**Work instruction:**
From the material below, copy every line in which the word "cell" occurs.

**Available data:**

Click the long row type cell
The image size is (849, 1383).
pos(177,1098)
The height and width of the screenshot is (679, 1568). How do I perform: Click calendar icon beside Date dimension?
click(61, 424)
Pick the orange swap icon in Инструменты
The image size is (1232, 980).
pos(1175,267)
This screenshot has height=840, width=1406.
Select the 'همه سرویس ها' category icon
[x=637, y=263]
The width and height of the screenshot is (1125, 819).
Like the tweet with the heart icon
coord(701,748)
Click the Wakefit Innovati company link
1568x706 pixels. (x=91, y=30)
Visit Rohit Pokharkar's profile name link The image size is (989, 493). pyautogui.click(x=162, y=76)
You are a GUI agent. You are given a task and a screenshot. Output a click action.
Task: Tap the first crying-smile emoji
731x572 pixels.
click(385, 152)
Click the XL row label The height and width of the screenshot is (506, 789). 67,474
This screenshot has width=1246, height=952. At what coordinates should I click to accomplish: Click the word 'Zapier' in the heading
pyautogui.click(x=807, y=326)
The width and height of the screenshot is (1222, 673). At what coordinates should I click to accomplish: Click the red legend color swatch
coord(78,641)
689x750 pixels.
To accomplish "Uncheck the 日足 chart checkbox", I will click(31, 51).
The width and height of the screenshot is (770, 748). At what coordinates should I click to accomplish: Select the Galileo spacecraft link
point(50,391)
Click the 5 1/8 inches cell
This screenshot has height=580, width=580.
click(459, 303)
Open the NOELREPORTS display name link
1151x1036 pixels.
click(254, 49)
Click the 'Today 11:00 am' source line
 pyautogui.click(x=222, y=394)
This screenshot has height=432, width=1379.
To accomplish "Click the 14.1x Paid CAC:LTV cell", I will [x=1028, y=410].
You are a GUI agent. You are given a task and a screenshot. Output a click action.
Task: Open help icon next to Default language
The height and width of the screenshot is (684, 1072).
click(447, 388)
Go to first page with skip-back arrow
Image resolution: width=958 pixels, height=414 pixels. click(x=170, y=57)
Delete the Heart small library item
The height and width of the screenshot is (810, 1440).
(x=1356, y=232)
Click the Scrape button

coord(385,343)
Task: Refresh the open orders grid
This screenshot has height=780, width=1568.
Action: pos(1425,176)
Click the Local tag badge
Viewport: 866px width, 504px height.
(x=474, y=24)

**Response to this task:**
Click the long row type cell
Click the 5 1/8 inches cell
To accomplish "Click the 14.1x Paid CAC:LTV cell", I will [x=1028, y=410].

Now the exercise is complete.